## PROVIDED PASSAGE
□ □ □ □
Misserghin is located on the national road 2 Oran-Aïn Témouchent-Tlemcen and has a station on the Oran-Aïn Témouchent railway line.

== Vegetation ==
Half of the commune is occupied by forest formations. The territory of Misserghin is structured in 3-4 zones: more than the north-western half of the southern slope of Murdjadjo is forested and reforested, the other north-eastern half is mainly occupied by degraded forest with the exception of an old cultivated enclave. The rest of the area is agricultural. The lower southern slopes of Murdjadjo and its foothills are mainly devoted to seasonal crops. The plain bordering the Sebkha of Oran is reserved for arboriculture: the olive tree now holds an important place while the vineyard has practically disappeared.

== Toponomy ==
The city is named after the wadi that runs through it. The name is said to be a Berber toponym meaning "The Hot Places". Another version attributed the name of the city to the name of the Berber tribe Beni Mesguen or Beni Meserguine, a branch of the Azdadja who had lived in this territory since antiquity, and to whom the foundation of the city of Oran in 902 A.D. is attributed.

== History ==
During the pre-colonial period, the locality was famous for the agricultural estate owned by Bey Hassan.

12 March 1840, Battle of Misserghin during the conquest of Algeria by France. A colonization center was created in 1844. It was populated by former soldiers and a few German and Moselle families, then by Provençals, Spaniards and Italians.
□ □ □ □
## BRIEF 1
Answer these questions using the passage on Misserghin, with each answer on its own line and marked to match.
(a) Which tree now holds an important place on the plain bordering the Sebkha of Oran?
(b) What is the city named after?
(c) In what year was a colonization center created?
## BRIEF 2
Transcribe the part of the passage on Misserghin that opens with the words containing "12 March 1840, Battle" and closes with "Spaniards and Italians.".
## BRIEF 3
Write the next part of the passage on Misserghin, picking up after its final sentence.

## DATA SEGMENT
□ □ □ □
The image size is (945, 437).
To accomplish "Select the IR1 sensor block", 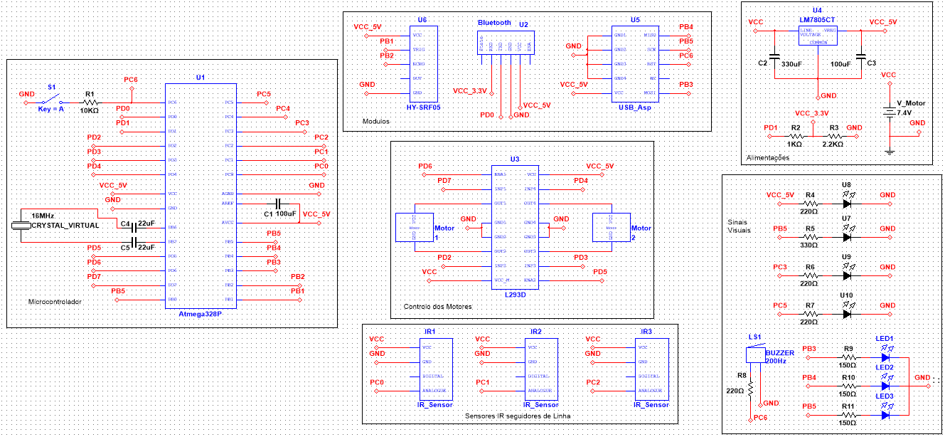I will tap(436, 369).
□ □ □ □
## ANSWER SPACE 1
(a) The olive tree.
(b) The wadi that runs through it.
(c) 1844.

## ANSWER SPACE 2
12 March 1840, Battle of Misserghin during the conquest of Algeria by France. A colonization center was created in 1844. It was populated by former soldiers and a few German and Moselle families, then by Provençals, Spaniards and Italians.

## ANSWER SPACE 3
It was in Misserghin, a town famous for its orange groves, that the clementine was discovered by Brother Clément (Vital Rodier) in the nineteenth century, when he was the director of crops at the local orphanage.

Chérif Sid Cara, mayor of Misserghin, was one of the few Algerian supporters of the generals' putsch of April 1961.

== Demographics ==
According to the 2008 general population and housing census, the population of the commune of Misserghin is estimated at 25,443 inhabitants compared to 18,089 inhabitants in 1998, including 12,418 inhabitants in the capital agglomeration, 6,605 inhabitants in Hai Rabah and 3,520 inhabitants in Hai Kessab.

== Administration ==
A commune created in 1845, Misserghin was established as a full-fledged commune by decree in 1856. It remains attached to the department of Oran. It is part of the daïra of Boutlélis after Algeria's independence.

== Personalities ==

- Jules-Constant Auzimour (1893-1941), French doctor, was born there;
- Gabriel Camps (1927-2002), archaeologist and prehistorian, was born there;
- Vital Rodier (1839-1904), called Brother Clément, died there;
- Chérif Sid Cara (1902–1999), mayor of Misserghin until July 1962;
- Jean Bécourt-Foch (1911-1944), French officer, died there.